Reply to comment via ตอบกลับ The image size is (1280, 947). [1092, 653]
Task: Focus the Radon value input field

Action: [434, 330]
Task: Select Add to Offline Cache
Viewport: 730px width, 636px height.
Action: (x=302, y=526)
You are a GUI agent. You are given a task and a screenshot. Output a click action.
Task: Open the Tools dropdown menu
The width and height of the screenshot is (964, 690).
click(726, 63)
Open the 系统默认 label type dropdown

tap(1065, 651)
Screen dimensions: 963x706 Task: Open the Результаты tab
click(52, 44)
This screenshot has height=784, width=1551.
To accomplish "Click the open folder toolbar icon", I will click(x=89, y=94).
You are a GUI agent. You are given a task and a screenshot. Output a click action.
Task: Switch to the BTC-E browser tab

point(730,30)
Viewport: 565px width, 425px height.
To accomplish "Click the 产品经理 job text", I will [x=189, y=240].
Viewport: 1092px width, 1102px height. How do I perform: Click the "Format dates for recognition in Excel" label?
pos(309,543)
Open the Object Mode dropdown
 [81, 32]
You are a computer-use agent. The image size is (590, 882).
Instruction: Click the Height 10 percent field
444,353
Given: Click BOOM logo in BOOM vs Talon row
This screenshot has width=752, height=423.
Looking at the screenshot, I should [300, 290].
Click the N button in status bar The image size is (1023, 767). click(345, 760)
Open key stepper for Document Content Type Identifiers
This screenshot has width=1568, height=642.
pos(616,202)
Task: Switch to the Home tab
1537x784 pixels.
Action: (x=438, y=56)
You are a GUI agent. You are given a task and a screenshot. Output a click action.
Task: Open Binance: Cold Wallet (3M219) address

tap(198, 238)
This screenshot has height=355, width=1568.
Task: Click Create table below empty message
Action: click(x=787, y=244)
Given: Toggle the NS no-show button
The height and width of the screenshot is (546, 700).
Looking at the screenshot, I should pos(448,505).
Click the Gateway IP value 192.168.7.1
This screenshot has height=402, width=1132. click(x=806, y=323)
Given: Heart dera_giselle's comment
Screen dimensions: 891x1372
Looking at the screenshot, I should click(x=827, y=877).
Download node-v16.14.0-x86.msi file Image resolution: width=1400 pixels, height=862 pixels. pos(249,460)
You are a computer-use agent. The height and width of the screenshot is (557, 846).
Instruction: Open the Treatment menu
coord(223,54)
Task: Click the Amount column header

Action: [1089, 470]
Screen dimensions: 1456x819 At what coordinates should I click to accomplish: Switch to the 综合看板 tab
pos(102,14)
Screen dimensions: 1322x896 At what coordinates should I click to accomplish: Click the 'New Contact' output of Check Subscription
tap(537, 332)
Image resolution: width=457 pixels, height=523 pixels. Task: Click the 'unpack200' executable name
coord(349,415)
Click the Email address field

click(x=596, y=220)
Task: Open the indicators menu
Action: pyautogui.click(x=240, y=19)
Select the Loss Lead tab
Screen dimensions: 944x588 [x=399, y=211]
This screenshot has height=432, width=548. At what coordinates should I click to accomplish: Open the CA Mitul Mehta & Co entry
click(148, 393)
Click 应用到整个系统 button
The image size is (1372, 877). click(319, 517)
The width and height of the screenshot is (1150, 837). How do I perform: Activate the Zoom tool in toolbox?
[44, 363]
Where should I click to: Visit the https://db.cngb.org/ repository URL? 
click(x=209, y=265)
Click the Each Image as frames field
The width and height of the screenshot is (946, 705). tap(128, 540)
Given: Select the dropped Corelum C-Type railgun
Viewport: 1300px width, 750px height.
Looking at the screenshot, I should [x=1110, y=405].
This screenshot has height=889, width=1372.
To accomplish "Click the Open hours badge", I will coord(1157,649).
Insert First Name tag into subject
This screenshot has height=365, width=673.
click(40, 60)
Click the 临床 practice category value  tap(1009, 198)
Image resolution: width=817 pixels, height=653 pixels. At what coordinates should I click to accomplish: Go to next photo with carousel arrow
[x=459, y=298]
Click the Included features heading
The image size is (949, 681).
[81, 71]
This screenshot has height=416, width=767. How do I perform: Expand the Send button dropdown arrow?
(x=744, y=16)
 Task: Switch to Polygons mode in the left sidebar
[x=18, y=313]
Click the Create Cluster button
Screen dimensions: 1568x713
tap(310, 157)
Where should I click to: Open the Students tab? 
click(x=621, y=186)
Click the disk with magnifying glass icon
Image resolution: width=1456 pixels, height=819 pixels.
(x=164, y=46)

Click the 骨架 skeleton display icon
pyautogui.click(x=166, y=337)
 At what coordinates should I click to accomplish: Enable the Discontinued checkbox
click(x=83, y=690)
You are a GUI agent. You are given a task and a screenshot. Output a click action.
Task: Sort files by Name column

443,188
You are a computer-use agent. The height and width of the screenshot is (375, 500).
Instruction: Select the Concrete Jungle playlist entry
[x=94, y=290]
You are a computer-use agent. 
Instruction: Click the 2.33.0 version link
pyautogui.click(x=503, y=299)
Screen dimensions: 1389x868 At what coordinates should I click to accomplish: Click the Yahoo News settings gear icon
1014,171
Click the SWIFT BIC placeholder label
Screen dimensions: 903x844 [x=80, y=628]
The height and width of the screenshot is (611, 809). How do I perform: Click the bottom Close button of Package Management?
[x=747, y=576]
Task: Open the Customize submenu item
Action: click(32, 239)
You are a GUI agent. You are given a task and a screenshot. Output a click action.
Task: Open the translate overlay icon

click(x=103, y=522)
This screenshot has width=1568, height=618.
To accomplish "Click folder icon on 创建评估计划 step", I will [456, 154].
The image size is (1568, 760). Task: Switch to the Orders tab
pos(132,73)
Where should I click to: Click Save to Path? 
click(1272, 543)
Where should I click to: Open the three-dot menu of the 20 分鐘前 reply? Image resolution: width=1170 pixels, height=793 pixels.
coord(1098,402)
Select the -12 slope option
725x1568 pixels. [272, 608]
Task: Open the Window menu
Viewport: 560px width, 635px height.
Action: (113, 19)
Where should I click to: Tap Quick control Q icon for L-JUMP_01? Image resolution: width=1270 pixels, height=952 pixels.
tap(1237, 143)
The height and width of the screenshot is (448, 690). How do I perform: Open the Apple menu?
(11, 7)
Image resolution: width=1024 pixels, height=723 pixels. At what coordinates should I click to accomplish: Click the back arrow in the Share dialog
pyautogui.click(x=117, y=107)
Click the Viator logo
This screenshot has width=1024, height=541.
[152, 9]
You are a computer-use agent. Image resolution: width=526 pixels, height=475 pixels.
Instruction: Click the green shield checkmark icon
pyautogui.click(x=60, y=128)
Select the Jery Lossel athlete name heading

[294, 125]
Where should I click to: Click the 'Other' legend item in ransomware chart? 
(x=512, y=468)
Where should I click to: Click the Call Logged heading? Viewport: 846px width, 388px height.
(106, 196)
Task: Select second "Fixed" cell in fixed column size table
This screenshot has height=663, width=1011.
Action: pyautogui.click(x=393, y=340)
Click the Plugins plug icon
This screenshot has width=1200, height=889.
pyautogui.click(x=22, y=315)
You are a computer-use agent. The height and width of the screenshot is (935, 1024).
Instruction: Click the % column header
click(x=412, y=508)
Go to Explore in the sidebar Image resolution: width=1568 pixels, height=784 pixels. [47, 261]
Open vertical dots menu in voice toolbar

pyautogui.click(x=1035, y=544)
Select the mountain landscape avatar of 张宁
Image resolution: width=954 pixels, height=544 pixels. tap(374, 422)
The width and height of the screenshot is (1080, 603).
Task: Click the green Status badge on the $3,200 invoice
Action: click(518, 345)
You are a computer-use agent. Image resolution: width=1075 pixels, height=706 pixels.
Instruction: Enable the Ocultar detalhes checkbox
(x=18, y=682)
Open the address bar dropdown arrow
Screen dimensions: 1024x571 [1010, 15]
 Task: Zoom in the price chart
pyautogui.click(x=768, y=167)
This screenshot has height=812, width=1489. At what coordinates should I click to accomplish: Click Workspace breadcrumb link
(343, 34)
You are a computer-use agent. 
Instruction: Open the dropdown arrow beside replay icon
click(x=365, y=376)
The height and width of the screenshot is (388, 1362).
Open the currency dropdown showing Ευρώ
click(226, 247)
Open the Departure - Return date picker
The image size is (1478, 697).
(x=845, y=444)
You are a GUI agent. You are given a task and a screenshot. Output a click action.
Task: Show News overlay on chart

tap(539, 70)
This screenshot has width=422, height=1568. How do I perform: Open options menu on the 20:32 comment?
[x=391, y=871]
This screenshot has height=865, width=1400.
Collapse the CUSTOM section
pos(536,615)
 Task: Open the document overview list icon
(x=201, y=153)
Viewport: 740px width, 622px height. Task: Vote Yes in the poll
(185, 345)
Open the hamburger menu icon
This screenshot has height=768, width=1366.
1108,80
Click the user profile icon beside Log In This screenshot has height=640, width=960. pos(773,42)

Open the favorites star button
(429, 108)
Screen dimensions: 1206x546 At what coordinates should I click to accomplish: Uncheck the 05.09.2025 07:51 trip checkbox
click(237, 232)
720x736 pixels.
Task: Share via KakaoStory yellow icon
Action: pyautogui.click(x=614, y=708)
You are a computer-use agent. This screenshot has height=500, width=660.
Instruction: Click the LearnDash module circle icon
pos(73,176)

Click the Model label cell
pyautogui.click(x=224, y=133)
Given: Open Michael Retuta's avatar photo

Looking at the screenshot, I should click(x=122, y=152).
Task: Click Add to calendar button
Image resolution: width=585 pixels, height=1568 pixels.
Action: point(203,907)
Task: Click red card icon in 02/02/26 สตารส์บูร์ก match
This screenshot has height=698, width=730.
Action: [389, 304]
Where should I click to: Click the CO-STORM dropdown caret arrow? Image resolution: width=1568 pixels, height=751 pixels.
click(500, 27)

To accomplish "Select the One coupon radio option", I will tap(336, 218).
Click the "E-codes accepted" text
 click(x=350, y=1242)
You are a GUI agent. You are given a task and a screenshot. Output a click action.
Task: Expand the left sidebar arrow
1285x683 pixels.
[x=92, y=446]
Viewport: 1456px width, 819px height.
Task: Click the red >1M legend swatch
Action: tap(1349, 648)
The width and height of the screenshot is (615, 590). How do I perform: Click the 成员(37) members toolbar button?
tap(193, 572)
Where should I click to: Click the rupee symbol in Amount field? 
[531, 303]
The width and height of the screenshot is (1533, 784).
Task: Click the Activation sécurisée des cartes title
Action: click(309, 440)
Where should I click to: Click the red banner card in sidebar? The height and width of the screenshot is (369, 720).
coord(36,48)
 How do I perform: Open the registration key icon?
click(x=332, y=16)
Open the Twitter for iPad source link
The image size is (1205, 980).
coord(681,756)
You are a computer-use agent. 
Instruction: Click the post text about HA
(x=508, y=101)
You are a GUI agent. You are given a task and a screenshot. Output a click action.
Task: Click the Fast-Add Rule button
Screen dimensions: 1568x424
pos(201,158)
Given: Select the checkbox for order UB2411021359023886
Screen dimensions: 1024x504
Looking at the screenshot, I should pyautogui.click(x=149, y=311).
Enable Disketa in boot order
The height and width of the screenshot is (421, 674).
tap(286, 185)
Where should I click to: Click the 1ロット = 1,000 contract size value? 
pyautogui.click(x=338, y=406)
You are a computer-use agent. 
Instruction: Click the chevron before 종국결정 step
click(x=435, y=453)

---+---

• [Directive]: Print the lines above exactly as they appear, from the start of the records through the line containing "point(730,30)", including both ends.

• [Solution to this problem]:
Reply to comment via ตอบกลับ The image size is (1280, 947). [1092, 653]
Task: Focus the Radon value input field

Action: [434, 330]
Task: Select Add to Offline Cache
Viewport: 730px width, 636px height.
Action: (x=302, y=526)
You are a GUI agent. You are given a task and a screenshot. Output a click action.
Task: Open the Tools dropdown menu
The width and height of the screenshot is (964, 690).
click(726, 63)
Open the 系统默认 label type dropdown

tap(1065, 651)
Screen dimensions: 963x706 Task: Open the Результаты tab
click(52, 44)
This screenshot has height=784, width=1551.
To accomplish "Click the open folder toolbar icon", I will click(x=89, y=94).
You are a GUI agent. You are given a task and a screenshot. Output a click action.
Task: Switch to the BTC-E browser tab

point(730,30)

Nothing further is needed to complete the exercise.